### Wat te doen
Zet het deel van de items dat bij het begin van de items opent en sluit met de regel waarin "tap(326, 217)" staat, om in een genummerde lijst. Laat daarbij lege regels weg.

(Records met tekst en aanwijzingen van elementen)
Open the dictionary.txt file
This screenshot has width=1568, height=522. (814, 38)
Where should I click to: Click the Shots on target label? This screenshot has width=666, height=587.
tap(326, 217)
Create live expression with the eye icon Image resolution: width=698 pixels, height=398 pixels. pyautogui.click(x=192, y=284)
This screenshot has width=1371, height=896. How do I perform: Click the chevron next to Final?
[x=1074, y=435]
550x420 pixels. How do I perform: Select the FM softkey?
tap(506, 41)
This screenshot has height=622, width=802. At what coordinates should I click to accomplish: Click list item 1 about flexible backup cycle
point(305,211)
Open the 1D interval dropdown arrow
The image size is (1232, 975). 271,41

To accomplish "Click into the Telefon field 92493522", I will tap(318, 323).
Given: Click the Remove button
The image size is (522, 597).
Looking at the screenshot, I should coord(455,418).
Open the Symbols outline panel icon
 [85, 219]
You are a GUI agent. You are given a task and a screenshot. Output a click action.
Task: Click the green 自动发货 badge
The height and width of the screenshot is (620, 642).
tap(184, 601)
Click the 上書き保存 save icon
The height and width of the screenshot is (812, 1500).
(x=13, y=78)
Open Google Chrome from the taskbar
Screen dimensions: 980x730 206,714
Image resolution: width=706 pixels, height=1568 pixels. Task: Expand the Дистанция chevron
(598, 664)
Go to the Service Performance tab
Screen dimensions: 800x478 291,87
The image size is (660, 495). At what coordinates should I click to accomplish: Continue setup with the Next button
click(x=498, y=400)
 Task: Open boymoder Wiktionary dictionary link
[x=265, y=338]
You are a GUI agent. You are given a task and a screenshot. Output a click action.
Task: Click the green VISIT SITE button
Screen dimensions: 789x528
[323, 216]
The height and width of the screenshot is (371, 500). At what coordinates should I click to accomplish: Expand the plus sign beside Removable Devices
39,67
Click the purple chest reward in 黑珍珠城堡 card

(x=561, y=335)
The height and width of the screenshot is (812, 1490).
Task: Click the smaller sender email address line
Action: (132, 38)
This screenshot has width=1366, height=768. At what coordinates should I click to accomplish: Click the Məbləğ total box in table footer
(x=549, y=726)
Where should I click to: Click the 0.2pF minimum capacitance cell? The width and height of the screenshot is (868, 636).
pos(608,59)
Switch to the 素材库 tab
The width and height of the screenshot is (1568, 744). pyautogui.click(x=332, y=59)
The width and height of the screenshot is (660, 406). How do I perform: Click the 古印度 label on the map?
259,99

### Uitwerking oefening
1. Open the dictionary.txt file
2. This screenshot has width=1568, height=522. (814, 38)
3. Where should I click to: Click the Shots on target label? This screenshot has width=666, height=587.
4. tap(326, 217)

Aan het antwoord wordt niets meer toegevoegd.